#### Extracted records
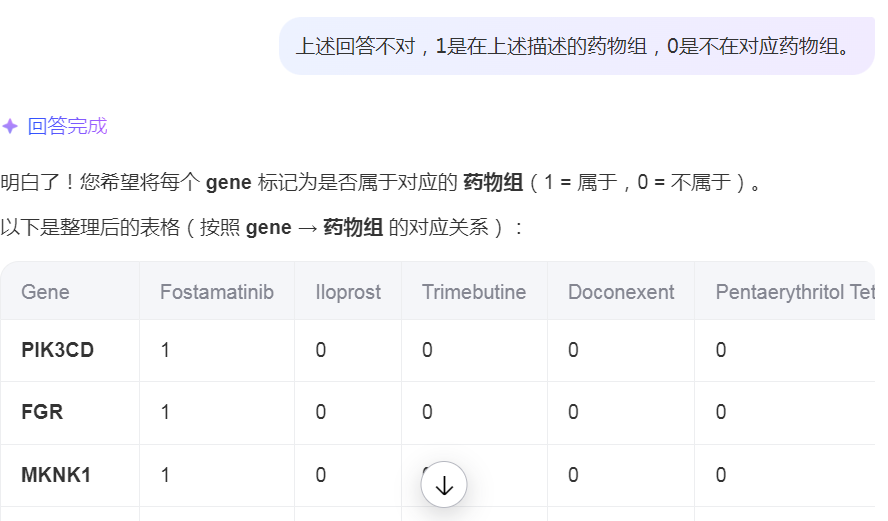Click FGR's Trimebutine value cell
Screen dimensions: 888x521
tap(427, 412)
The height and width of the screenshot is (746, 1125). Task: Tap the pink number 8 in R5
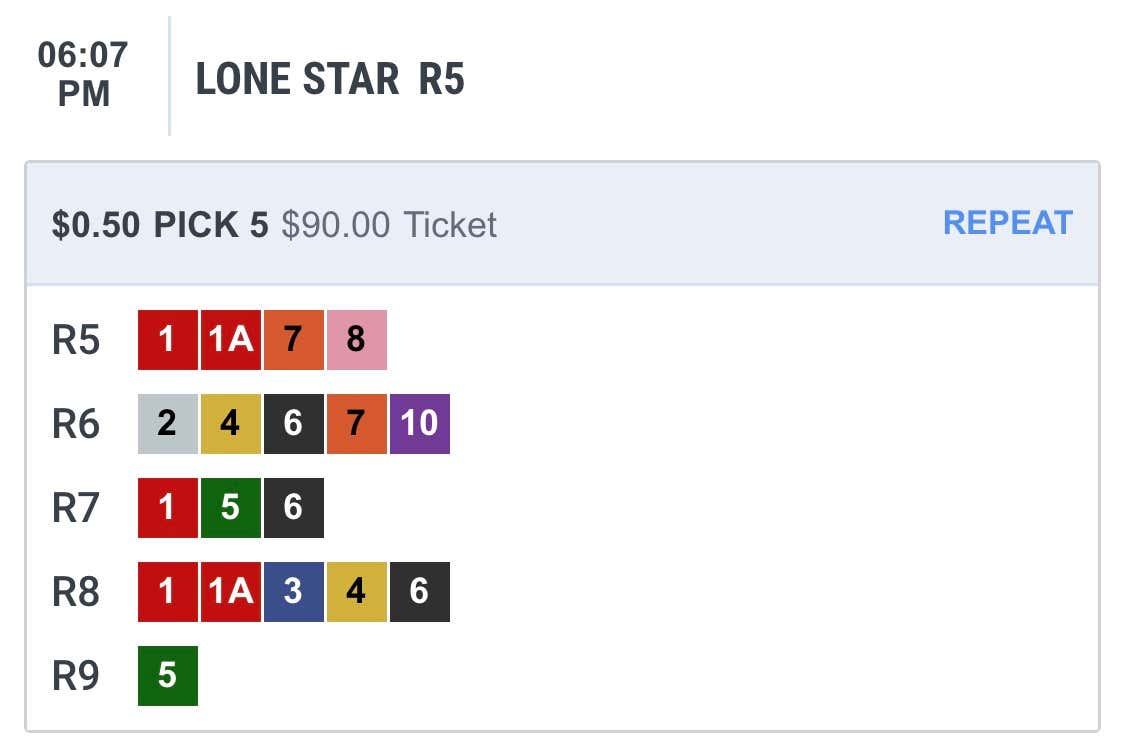[x=357, y=340]
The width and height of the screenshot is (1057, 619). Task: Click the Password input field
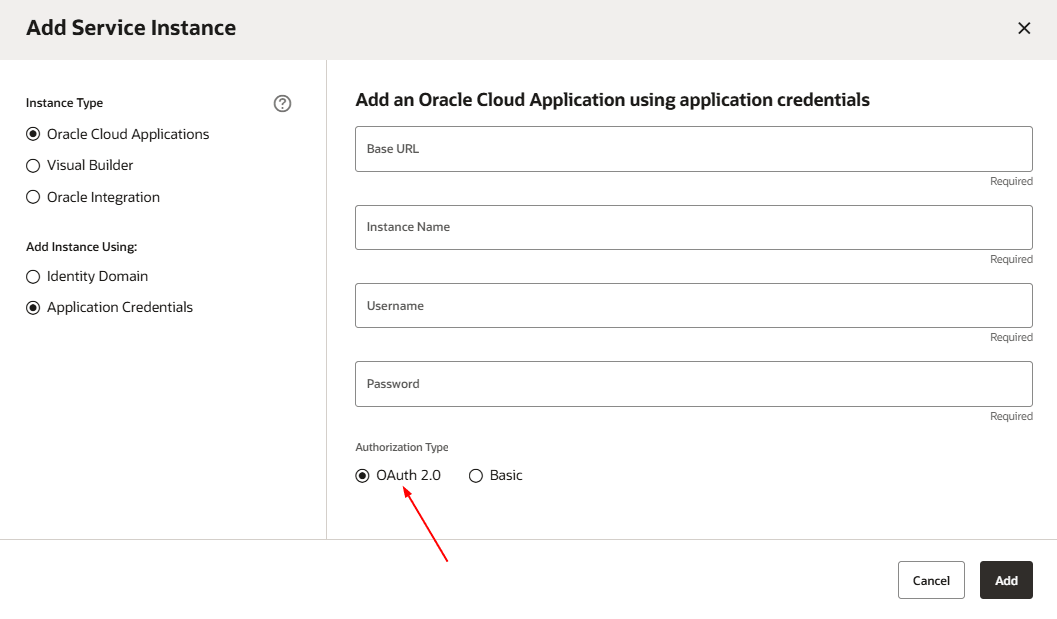[693, 383]
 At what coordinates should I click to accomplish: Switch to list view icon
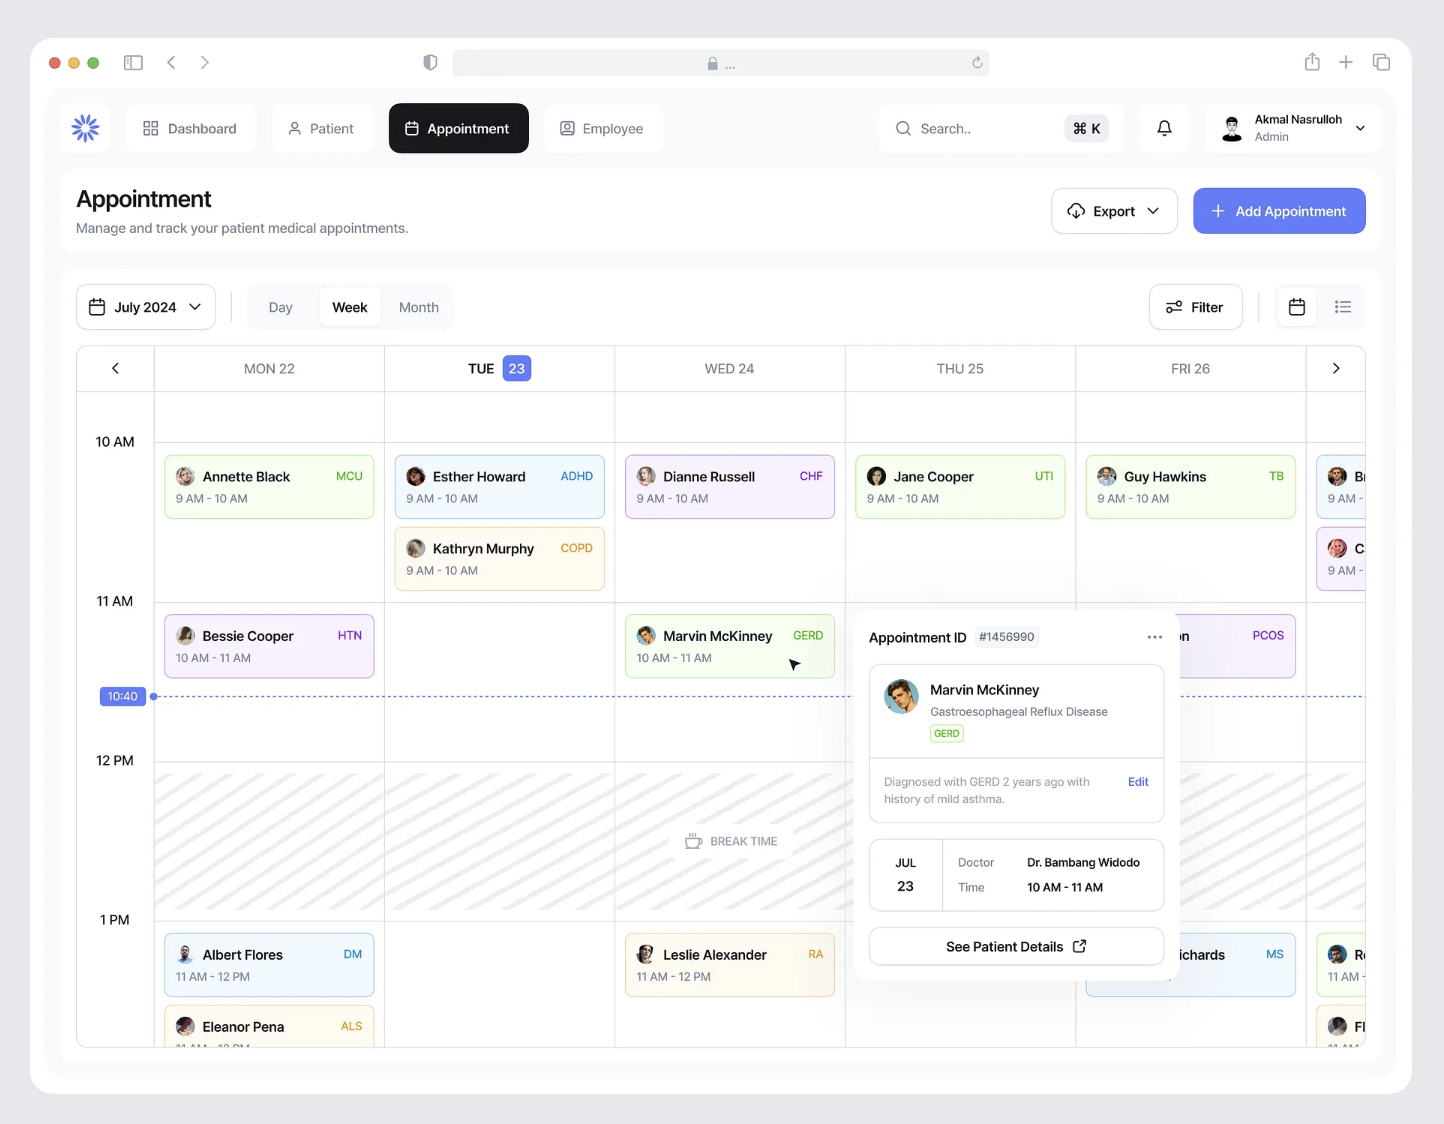click(x=1342, y=307)
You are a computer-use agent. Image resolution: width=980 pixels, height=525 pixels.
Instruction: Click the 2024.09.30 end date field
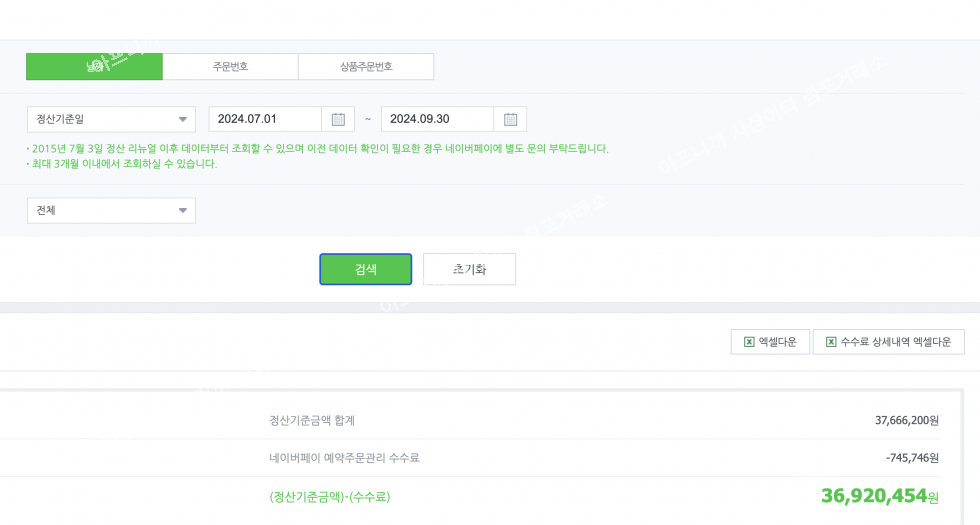coord(437,119)
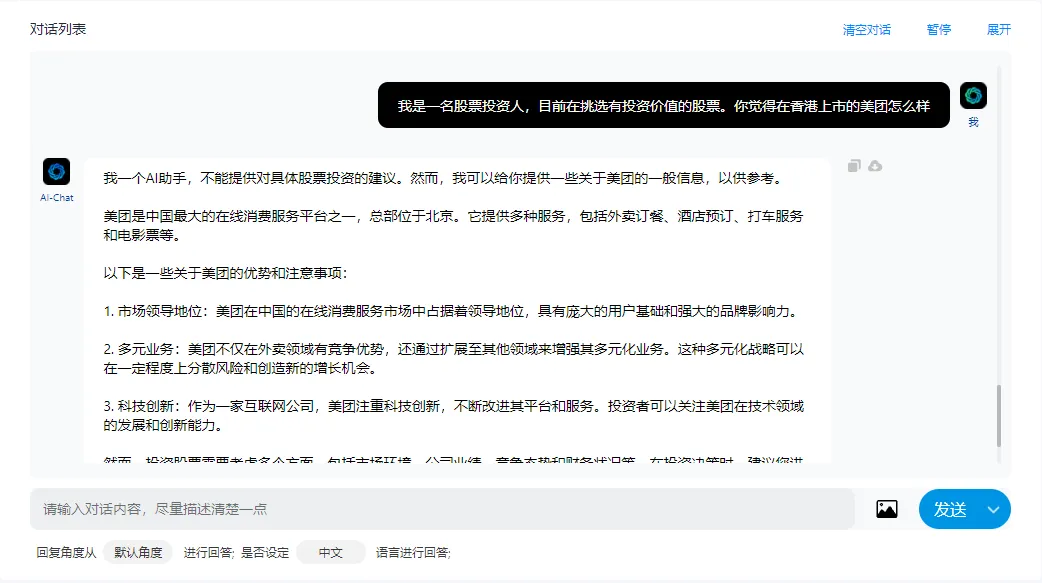
Task: Click 清空对话 to clear conversation
Action: pyautogui.click(x=866, y=30)
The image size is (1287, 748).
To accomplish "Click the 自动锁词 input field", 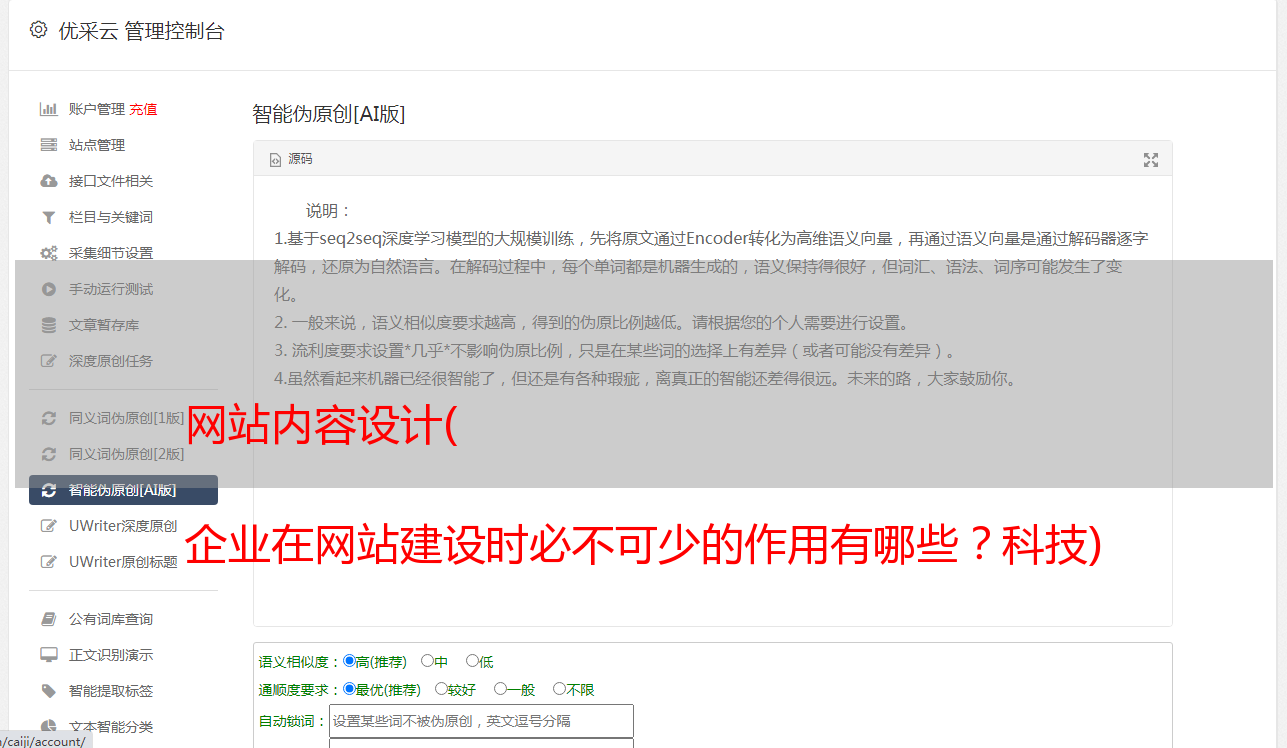I will click(481, 721).
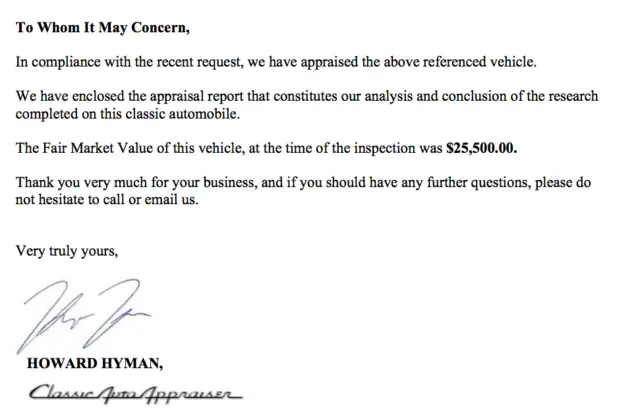
Task: Click the word "research" ending line one of paragraph two
Action: pos(573,96)
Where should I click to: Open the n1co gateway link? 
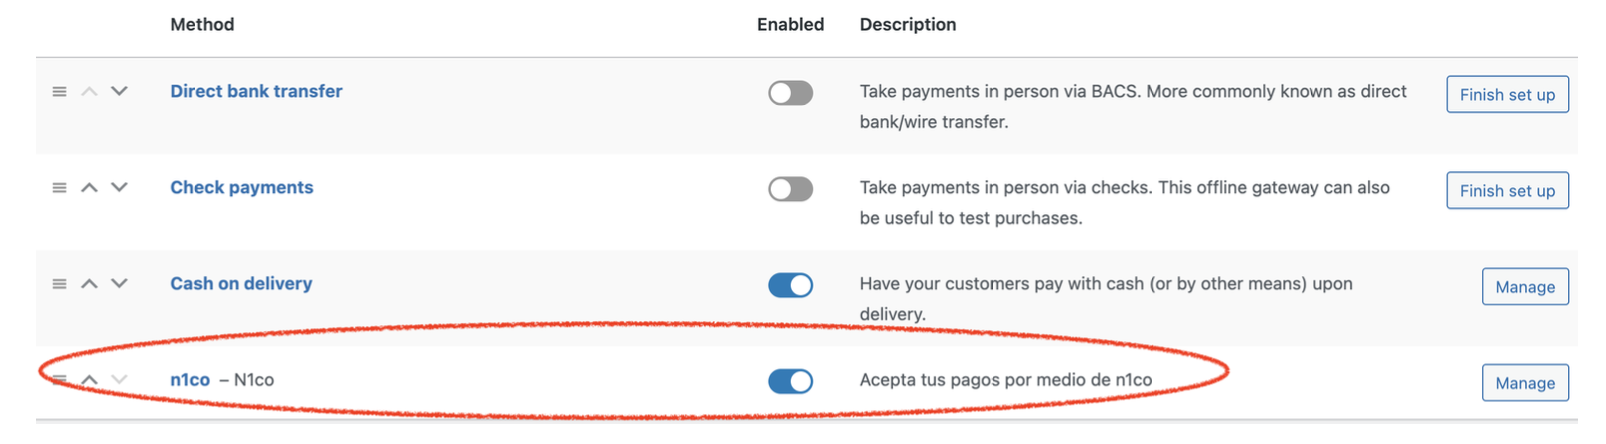pos(190,380)
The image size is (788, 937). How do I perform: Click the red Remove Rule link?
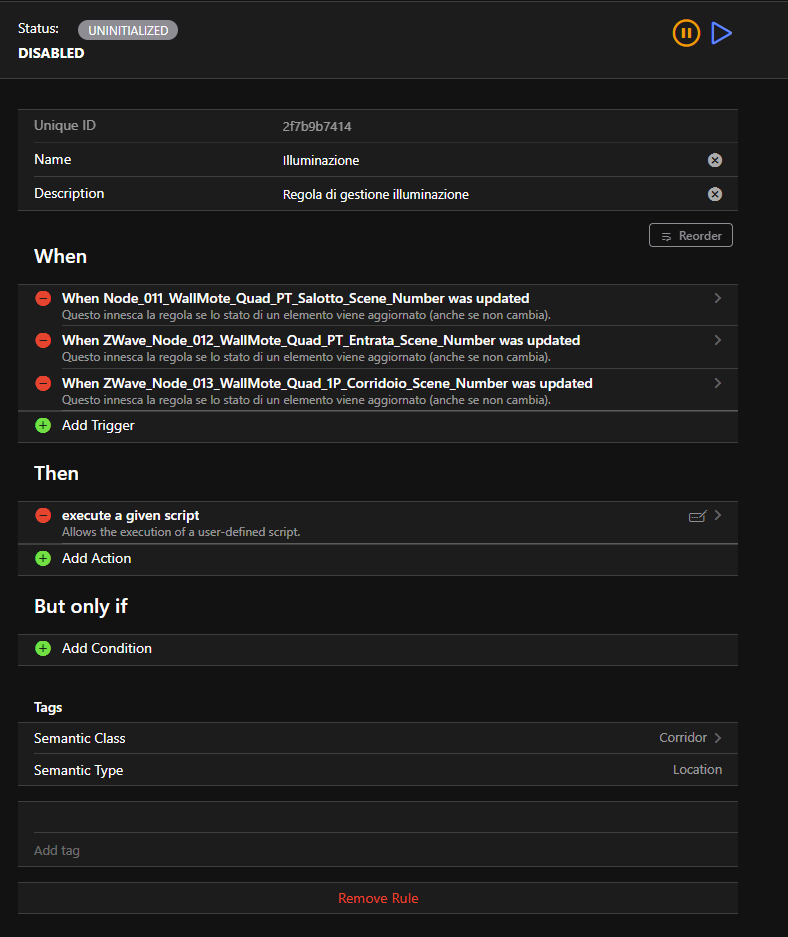coord(378,898)
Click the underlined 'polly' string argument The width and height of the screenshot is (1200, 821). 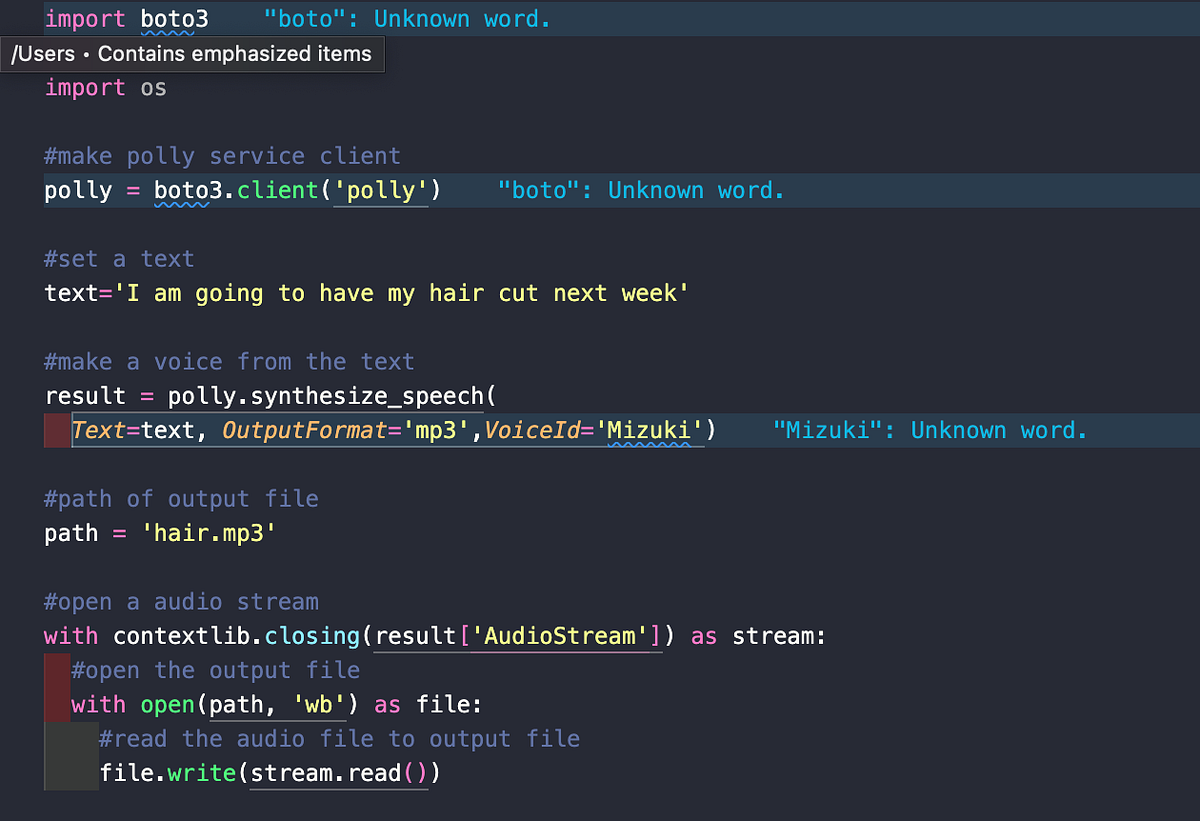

#### Your task
Reproduce exactly the lines above that run from the one with "The height and" to the one with "The image size is (1287, 748).", both included, leaving pictures out.

#### Result for this task
The height and width of the screenshot is (746, 1125). Task: Tap the pink number 8 in R5
[x=357, y=340]
The width and height of the screenshot is (1057, 619). Task: Click the Password input field
[693, 383]
 At what coordinates should I click to accomplish: Switch to list view icon
click(x=1342, y=307)
You are a computer-use agent. Image resolution: width=980 pixels, height=525 pixels.
Instruction: Click the 2024.09.30 end date field
coord(437,119)
Task: Click 清空对话 to clear conversation
Action: pyautogui.click(x=866, y=30)
The image size is (1287, 748).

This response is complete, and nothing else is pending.